Target pointing data:
::::

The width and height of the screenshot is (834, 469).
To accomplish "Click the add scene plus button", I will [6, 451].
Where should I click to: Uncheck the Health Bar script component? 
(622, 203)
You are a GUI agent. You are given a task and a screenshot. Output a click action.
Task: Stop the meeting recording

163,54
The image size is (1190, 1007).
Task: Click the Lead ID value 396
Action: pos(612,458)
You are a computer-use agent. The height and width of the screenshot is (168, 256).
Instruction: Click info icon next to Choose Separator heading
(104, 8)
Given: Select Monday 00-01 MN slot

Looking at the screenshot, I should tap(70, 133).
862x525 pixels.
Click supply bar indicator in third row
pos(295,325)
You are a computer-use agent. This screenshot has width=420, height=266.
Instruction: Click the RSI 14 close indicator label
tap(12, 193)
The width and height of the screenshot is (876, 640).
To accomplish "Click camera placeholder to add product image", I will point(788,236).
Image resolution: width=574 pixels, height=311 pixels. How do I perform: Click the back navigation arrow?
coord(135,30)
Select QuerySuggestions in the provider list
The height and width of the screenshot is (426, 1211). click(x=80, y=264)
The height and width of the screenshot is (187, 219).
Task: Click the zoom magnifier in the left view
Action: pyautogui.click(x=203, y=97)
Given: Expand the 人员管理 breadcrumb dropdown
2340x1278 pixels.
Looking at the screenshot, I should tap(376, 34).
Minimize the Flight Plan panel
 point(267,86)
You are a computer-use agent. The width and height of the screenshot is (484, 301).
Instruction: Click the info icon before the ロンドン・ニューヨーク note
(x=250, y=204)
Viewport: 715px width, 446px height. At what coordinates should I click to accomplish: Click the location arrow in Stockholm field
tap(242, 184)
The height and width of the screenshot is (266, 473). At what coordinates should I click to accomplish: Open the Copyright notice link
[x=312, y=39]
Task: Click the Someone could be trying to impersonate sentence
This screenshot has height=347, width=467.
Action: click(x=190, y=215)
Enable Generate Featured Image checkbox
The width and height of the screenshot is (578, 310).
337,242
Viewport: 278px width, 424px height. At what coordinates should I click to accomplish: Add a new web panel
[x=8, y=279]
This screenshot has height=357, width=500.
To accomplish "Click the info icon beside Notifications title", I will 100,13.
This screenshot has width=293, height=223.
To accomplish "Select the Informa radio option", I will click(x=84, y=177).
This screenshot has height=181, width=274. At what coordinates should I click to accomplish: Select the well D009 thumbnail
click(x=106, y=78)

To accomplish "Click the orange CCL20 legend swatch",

::::

▶ Request
Reproduce every one of the records above verbatim, with no changes.

▶ Reply to the task
The width and height of the screenshot is (834, 469).
To accomplish "Click the add scene plus button", I will [6, 451].
Where should I click to: Uncheck the Health Bar script component? 
(622, 203)
You are a GUI agent. You are given a task and a screenshot. Output a click action.
Task: Stop the meeting recording

163,54
The image size is (1190, 1007).
Task: Click the Lead ID value 396
Action: pos(612,458)
You are a computer-use agent. The height and width of the screenshot is (168, 256).
Instruction: Click info icon next to Choose Separator heading
(104, 8)
Given: Select Monday 00-01 MN slot

Looking at the screenshot, I should tap(70, 133).
862x525 pixels.
Click supply bar indicator in third row
pos(295,325)
You are a computer-use agent. This screenshot has width=420, height=266.
Instruction: Click the RSI 14 close indicator label
tap(12, 193)
The width and height of the screenshot is (876, 640).
To accomplish "Click camera placeholder to add product image", I will point(788,236).
Image resolution: width=574 pixels, height=311 pixels. How do I perform: Click the back navigation arrow?
coord(135,30)
Select QuerySuggestions in the provider list
The height and width of the screenshot is (426, 1211). click(x=80, y=264)
The height and width of the screenshot is (187, 219).
Task: Click the zoom magnifier in the left view
Action: pyautogui.click(x=203, y=97)
Given: Expand the 人员管理 breadcrumb dropdown
2340x1278 pixels.
Looking at the screenshot, I should tap(376, 34).
Minimize the Flight Plan panel
 point(267,86)
You are a computer-use agent. The width and height of the screenshot is (484, 301).
Instruction: Click the info icon before the ロンドン・ニューヨーク note
(x=250, y=204)
Viewport: 715px width, 446px height. At what coordinates should I click to accomplish: Click the location arrow in Stockholm field
tap(242, 184)
The height and width of the screenshot is (266, 473). At what coordinates should I click to accomplish: Open the Copyright notice link
[x=312, y=39]
Task: Click the Someone could be trying to impersonate sentence
This screenshot has height=347, width=467.
Action: click(x=190, y=215)
Enable Generate Featured Image checkbox
The width and height of the screenshot is (578, 310).
337,242
Viewport: 278px width, 424px height. At what coordinates should I click to accomplish: Add a new web panel
[x=8, y=279]
This screenshot has height=357, width=500.
To accomplish "Click the info icon beside Notifications title", I will 100,13.
This screenshot has width=293, height=223.
To accomplish "Select the Informa radio option", I will click(x=84, y=177).
This screenshot has height=181, width=274. At what coordinates should I click to accomplish: Select the well D009 thumbnail
click(x=106, y=78)

To accomplish "Click the orange CCL20 legend swatch",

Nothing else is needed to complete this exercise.